È quello il «treno» individuato per arricchire di contenuti il taglio secco dei parlamentari, anche per lasciare aperto uno spiraglio alla possibilità di accoppiare i referendum confermativi delle due riforme (ma dovrebbe essere la stesa maggioranza, alla Renzi, a chiederli). Ma è tutto ancora molto evanescente, tant’è che ieri sera Di Maio è tornato a insistere sull’introduzione del vincolo di mandato: la vorrebbe come la prossima (e coerente) riforma costituzionale, ben sapendo che gli alleati sono tutti contrari. Il capo grillino ha anche annunciato un disegno di legge costituzionale per far votare i sedicenni, progetto che va in collisione diretta proprio con la legge sull’elettorato passivo per il senato che è lo strumento individuato da Pd e Leu per condurre in porto le «garanzie».

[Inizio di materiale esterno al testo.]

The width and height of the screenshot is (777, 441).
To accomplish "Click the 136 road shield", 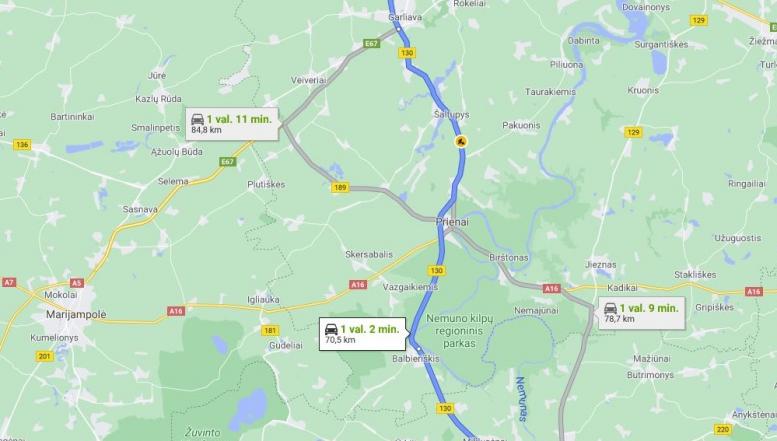I will 21,145.
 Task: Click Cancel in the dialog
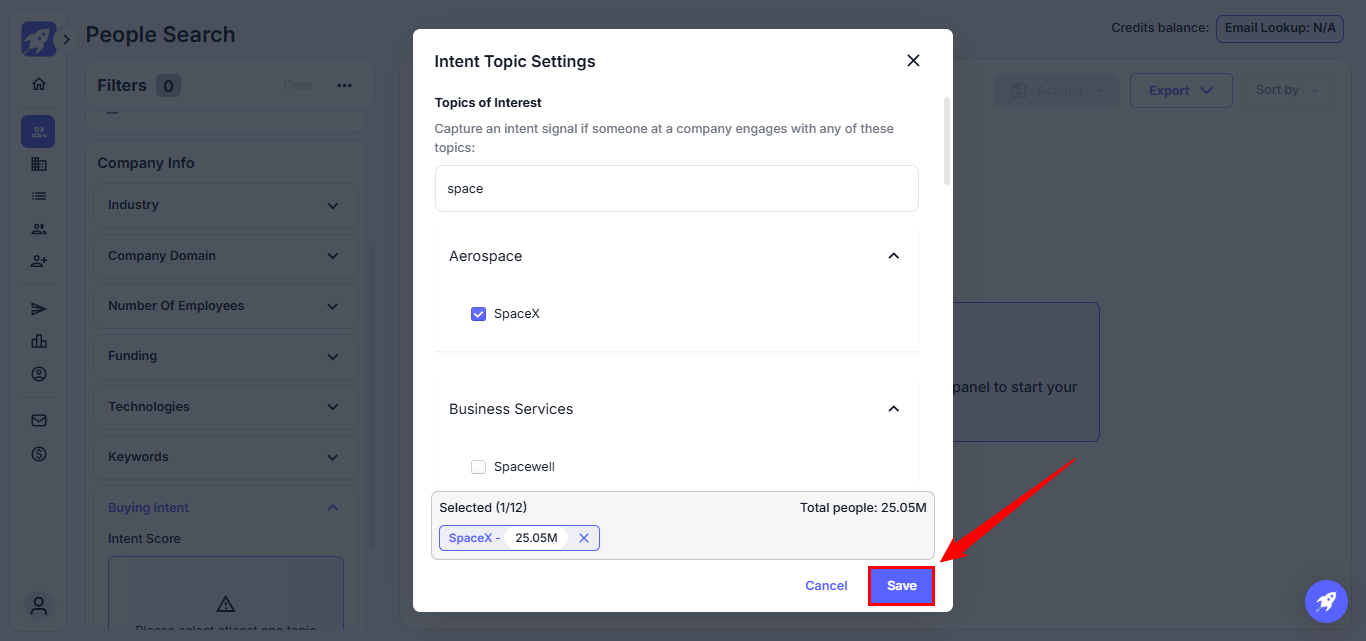[826, 586]
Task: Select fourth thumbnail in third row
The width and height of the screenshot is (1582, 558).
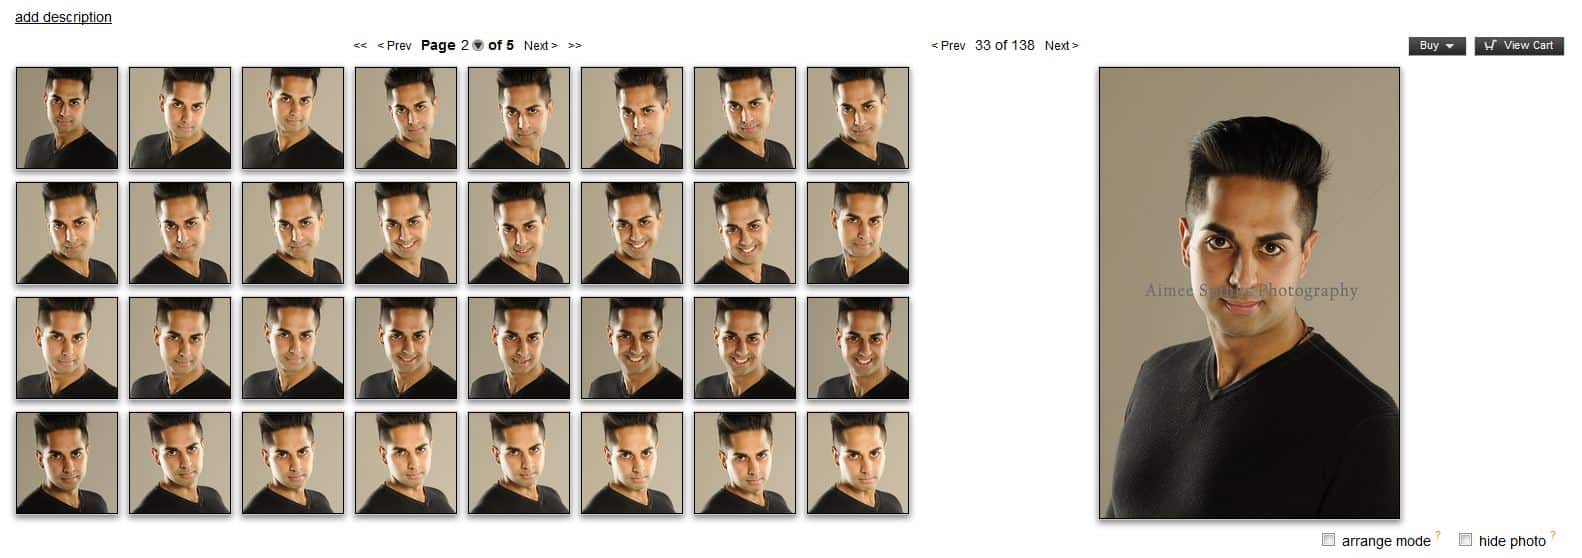Action: point(406,348)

Queste «garanzie» sono tre o quattro modifiche alla Costituzione, non tutte coerenti tra loro. La prima è la modifica della base elettorale per il senato, che oggi è regionale e dovrebbe diventare pluri regionale o nazionale come per la camera. Il ritocco serve a garantire un diritto di tribuna alle forze politiche più piccole, la cui rappresentatività è penalizzata dalla riduzione del numero dei parlamentari. La seconda modifica, in contraddizione con la prima, prevede di consentire ai presidenti di regione di partecipare alle sedute del senato e votare quando si discutono leggi che riguardano l’autonomia differenziata. Bisognerebbe poi ridurre il peso dei delegati regionali nell’elezione del presidente della Repubblica. Infine verrebbe introdotta la sfiducia costruttiva, da votare ogni volta – così come la fiducia iniziale al governo – in seduta congiunta di camera e senato.

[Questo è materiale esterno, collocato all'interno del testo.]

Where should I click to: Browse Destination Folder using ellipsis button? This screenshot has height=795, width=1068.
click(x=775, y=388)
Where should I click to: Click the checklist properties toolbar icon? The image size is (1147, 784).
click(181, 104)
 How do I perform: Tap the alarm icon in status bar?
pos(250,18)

La sfiducia costruttiva è stata pensata come contraltare di stabilità a una nuova legge elettorale proporzionale, a sua volta necessaria per ridurre l’impatto del taglio dei parlamentari sulla rappresentanza. Ma, a testimonianza che tutto è ancora molto confuso, Zingaretti ieri ha annunciato di voler addirittura «combattere contro ogni ipotesi di proporzionale puro». Per entrare nel vivo della legge elettorale bisognerà aspettare. E anche l’indispensabile riforma dei regolamenti di camera e senato, per il giorno in cui si taglieranno i parlamentari vedrà al massimo una data di convocazione delle giunte che potranno iniziarne a discutere. Ai presidenti Fico e Casellati è stata appena inoltrata la richiesta.